**PROBLEM DETAILS:**
Output every entry exactly as written, skipping any pictures.

**SOURCE MATERIAL:**

────────────────────

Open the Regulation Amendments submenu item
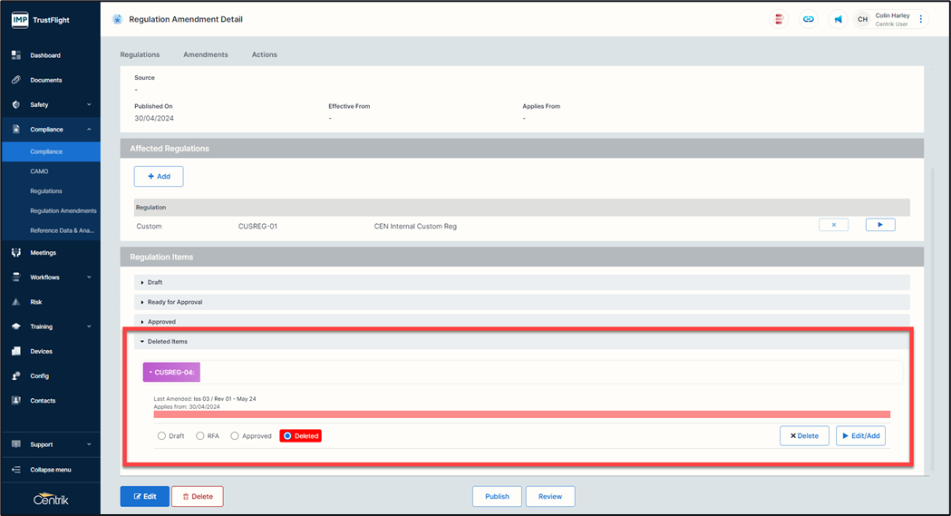[63, 210]
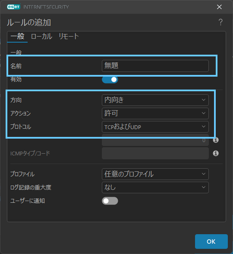Click info icon beside ICMPタイプ/コード field

click(x=216, y=153)
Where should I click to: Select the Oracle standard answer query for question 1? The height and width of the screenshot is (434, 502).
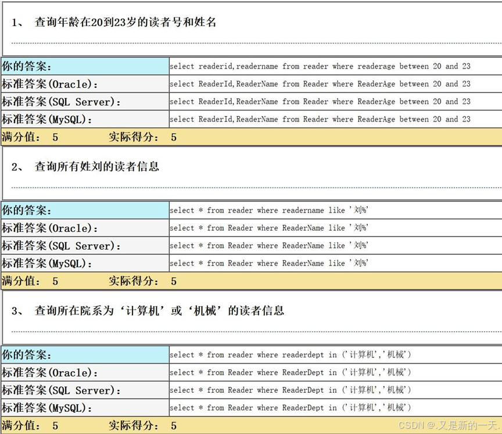click(320, 84)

────────────────────

**ANSWER BOX:**
Open the Regulation Amendments submenu item
[63, 210]
Click info icon beside ICMPタイプ/コード field

click(x=216, y=153)
Where should I click to: Select the Oracle standard answer query for question 1? The height and width of the screenshot is (434, 502).
click(320, 84)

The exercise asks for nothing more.